WHAT YOU NEED TO DO
Please report every line in the entries that contains the string "screenshot".

Saved entries

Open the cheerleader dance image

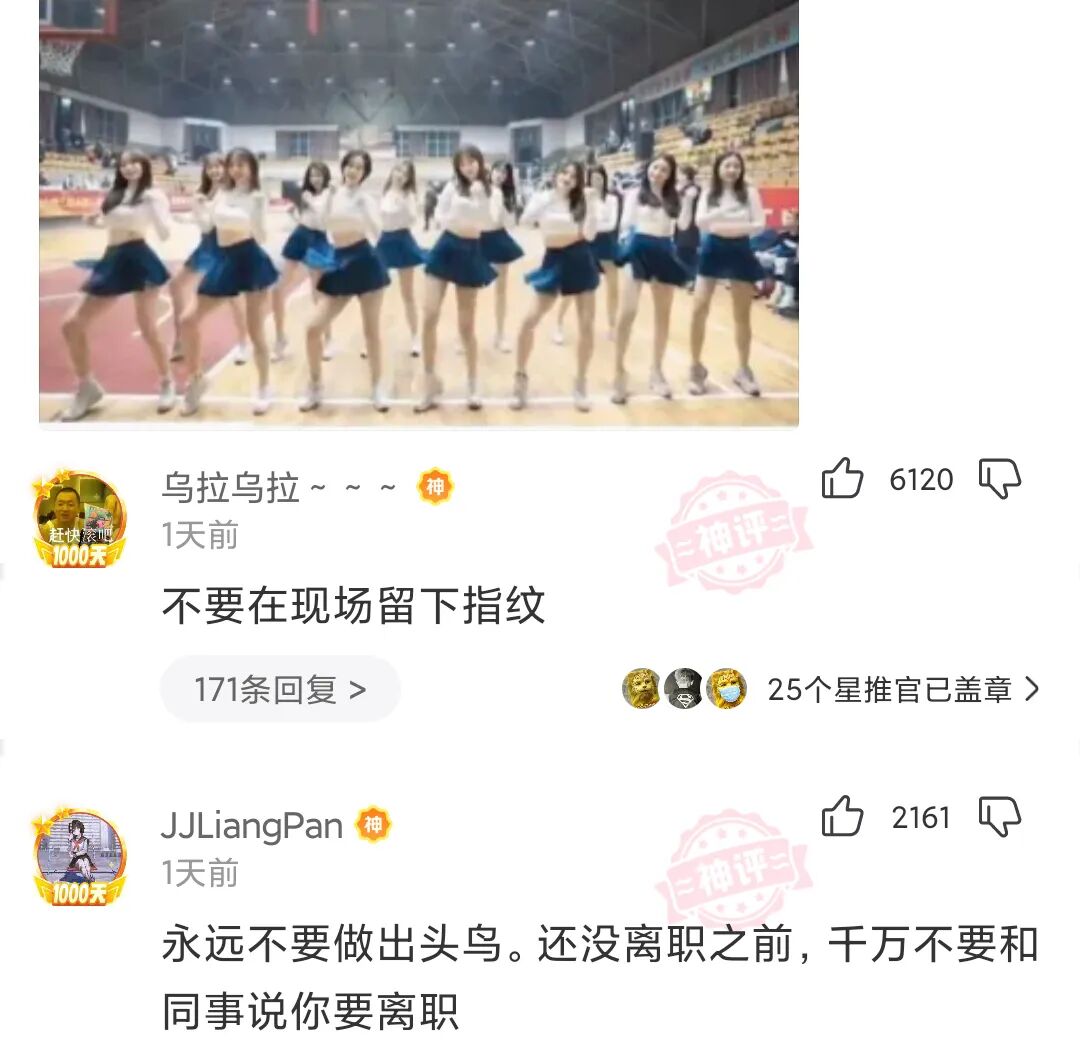[x=419, y=211]
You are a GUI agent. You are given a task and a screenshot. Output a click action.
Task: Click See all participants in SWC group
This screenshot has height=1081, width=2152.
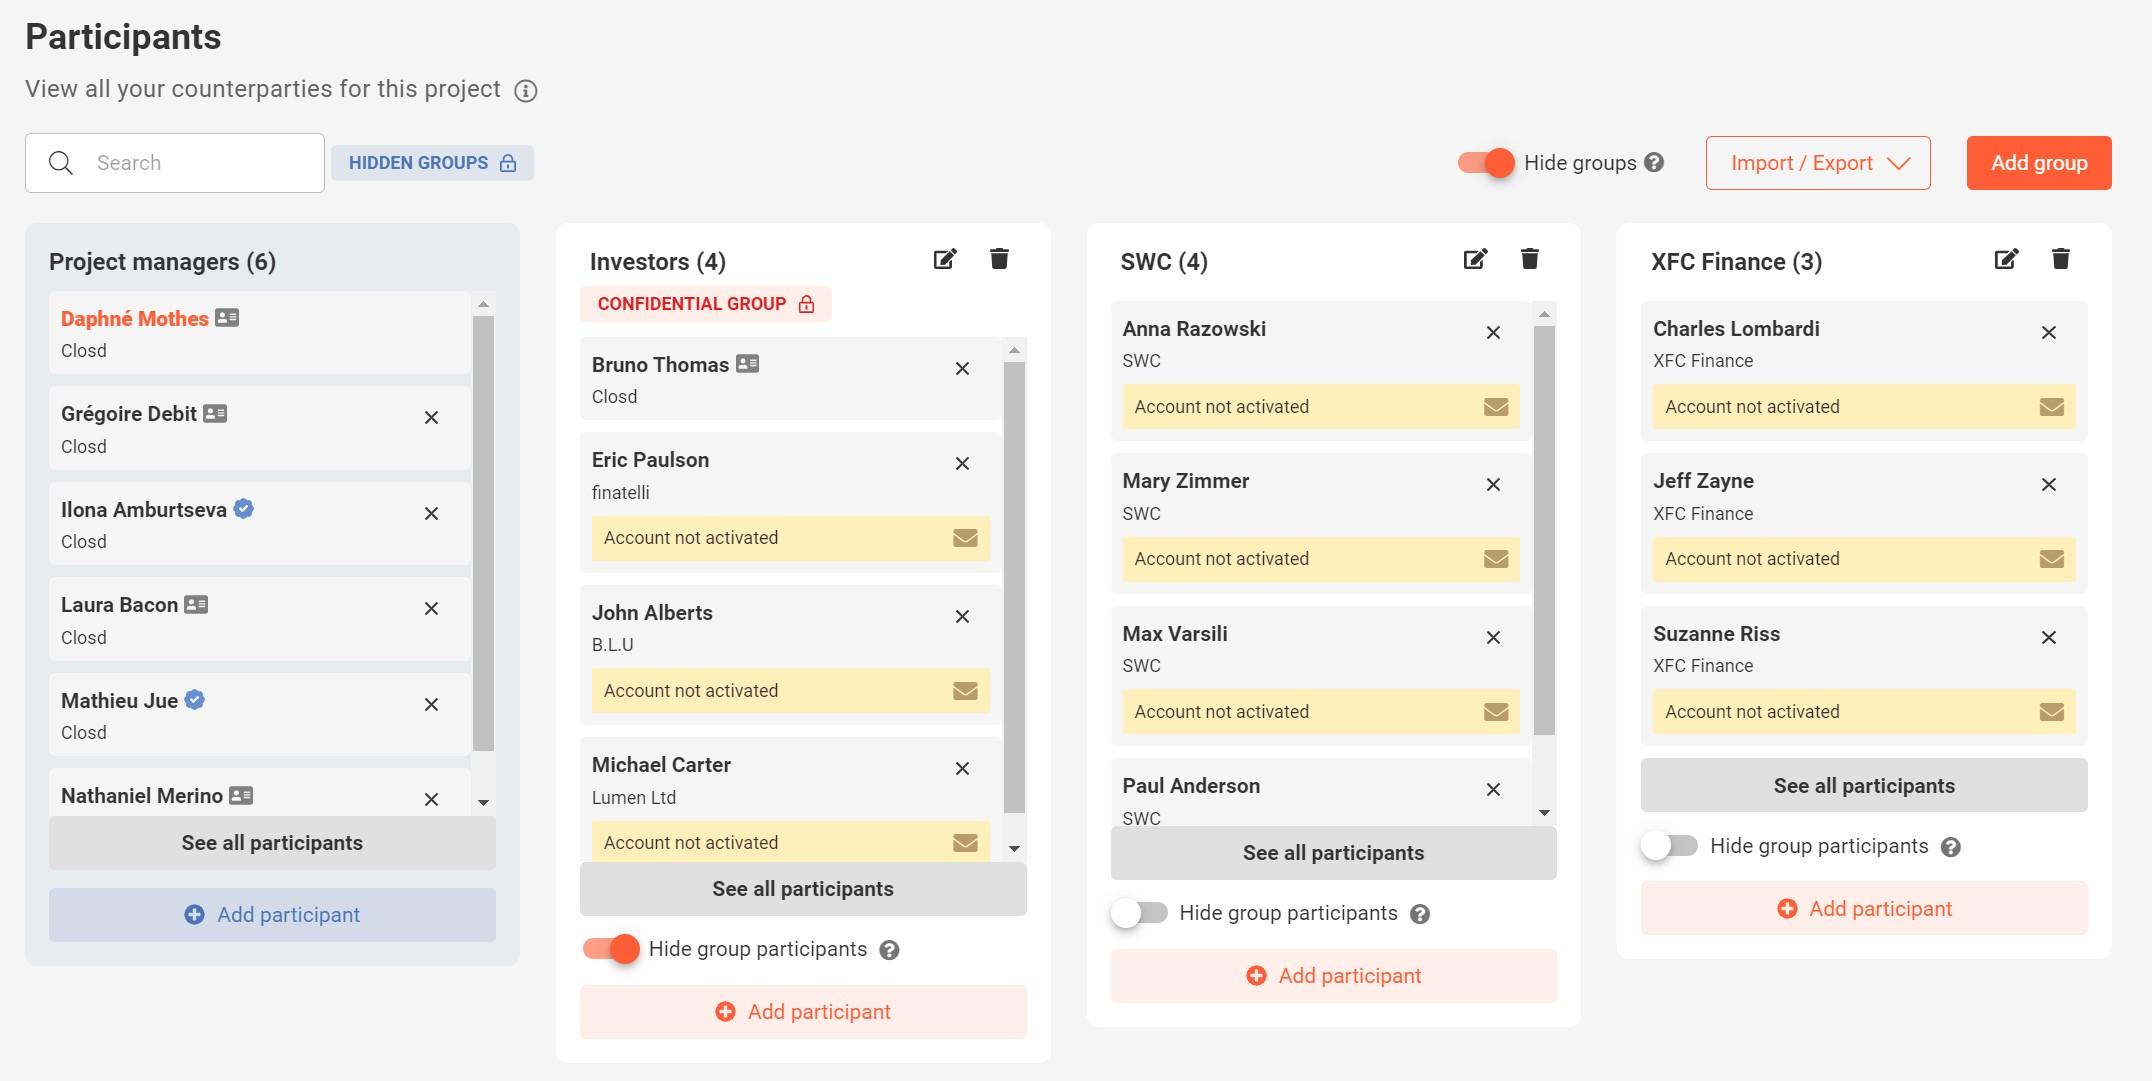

TASK RESULT
You are a GUI agent. You are given a task and a screenshot. Output a click action.
This screenshot has height=1081, width=2152.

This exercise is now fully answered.